(Work to be completed)
Find the line containing "Viewport: 720px width, 405px height." in the listing below. Repeat it exactly, along with each following line up to and including the one containing "has width=1169, height=834.".

(Data supplied)
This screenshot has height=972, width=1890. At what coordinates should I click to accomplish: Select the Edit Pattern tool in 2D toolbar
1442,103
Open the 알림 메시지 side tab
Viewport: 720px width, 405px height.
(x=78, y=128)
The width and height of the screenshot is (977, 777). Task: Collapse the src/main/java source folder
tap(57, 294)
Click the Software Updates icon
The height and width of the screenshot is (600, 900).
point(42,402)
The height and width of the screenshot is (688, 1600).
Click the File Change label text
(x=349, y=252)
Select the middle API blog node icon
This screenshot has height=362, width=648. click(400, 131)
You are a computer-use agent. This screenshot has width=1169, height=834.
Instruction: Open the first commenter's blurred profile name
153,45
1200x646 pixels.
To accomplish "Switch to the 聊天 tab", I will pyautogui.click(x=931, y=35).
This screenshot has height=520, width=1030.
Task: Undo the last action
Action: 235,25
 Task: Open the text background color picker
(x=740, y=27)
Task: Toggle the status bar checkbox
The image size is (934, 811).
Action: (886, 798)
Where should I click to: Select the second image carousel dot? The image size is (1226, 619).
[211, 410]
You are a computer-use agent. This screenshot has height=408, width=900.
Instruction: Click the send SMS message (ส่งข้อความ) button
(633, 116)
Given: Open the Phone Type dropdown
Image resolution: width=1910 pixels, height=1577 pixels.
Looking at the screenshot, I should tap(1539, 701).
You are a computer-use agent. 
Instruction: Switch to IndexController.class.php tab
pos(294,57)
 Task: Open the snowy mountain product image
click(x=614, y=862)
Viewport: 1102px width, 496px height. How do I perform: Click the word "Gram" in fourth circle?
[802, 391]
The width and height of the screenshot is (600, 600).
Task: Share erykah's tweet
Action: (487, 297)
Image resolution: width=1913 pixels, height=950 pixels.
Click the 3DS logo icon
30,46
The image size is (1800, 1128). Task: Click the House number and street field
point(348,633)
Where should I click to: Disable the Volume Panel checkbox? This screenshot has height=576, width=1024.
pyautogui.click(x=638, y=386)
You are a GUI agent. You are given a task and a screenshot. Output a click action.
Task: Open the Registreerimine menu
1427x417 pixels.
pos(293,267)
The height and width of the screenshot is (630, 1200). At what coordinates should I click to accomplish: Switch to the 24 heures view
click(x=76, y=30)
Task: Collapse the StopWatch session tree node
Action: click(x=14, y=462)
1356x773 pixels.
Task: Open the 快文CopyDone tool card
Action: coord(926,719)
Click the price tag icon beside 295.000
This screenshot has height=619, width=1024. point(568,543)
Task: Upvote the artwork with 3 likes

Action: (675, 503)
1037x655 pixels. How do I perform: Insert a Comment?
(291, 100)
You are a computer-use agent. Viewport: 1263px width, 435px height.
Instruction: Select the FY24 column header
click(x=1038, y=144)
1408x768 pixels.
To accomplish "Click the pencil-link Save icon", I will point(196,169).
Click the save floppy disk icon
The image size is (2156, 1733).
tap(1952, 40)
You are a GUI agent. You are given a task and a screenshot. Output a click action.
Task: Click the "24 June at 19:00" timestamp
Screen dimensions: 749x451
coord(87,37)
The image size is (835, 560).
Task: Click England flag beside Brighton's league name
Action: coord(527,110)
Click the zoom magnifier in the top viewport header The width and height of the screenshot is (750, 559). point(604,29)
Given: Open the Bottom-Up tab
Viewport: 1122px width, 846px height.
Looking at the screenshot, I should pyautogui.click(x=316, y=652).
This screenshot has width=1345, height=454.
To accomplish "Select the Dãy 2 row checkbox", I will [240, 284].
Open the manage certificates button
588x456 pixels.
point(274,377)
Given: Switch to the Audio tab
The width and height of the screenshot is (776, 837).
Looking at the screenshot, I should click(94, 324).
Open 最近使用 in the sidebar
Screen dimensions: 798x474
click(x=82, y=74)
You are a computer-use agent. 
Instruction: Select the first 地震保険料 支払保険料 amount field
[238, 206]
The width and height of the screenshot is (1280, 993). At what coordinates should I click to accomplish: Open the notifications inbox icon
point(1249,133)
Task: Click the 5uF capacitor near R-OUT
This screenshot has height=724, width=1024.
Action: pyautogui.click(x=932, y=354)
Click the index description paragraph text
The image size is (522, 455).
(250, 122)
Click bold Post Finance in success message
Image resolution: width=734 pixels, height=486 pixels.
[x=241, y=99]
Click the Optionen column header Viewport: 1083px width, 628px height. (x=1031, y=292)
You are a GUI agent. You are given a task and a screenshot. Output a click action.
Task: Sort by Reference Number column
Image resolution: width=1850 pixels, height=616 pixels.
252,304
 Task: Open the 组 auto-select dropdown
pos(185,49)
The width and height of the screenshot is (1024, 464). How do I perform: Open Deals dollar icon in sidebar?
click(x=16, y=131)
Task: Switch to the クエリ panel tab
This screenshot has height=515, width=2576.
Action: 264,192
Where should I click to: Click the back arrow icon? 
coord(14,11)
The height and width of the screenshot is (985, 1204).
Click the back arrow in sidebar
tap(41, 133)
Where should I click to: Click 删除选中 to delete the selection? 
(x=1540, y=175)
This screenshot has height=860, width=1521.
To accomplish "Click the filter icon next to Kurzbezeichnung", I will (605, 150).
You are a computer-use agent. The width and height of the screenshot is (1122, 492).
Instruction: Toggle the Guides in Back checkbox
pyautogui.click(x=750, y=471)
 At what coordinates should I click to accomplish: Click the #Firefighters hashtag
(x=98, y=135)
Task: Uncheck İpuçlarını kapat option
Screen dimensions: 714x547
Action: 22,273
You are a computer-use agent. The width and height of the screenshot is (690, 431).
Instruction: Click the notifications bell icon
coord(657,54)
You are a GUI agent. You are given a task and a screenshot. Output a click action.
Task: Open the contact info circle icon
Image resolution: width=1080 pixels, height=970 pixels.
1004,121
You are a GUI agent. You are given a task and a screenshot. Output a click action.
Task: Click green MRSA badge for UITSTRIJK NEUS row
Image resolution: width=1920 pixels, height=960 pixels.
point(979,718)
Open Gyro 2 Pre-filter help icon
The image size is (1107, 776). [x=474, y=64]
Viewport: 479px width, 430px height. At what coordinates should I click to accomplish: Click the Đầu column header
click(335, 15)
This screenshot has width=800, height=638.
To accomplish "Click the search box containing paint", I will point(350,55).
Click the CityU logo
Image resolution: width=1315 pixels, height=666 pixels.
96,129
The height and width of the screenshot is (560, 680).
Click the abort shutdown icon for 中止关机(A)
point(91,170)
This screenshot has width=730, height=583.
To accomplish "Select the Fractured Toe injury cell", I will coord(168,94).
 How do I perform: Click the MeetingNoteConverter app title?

(Exercise output)
Viewport: 720px width, 405px height.
(x=78, y=128)
The width and height of the screenshot is (977, 777). Task: Collapse the src/main/java source folder
tap(57, 294)
Click the Software Updates icon
The height and width of the screenshot is (600, 900).
point(42,402)
The height and width of the screenshot is (688, 1600).
Click the File Change label text
(x=349, y=252)
Select the middle API blog node icon
This screenshot has height=362, width=648. click(400, 131)
You are a computer-use agent. This screenshot has width=1169, height=834.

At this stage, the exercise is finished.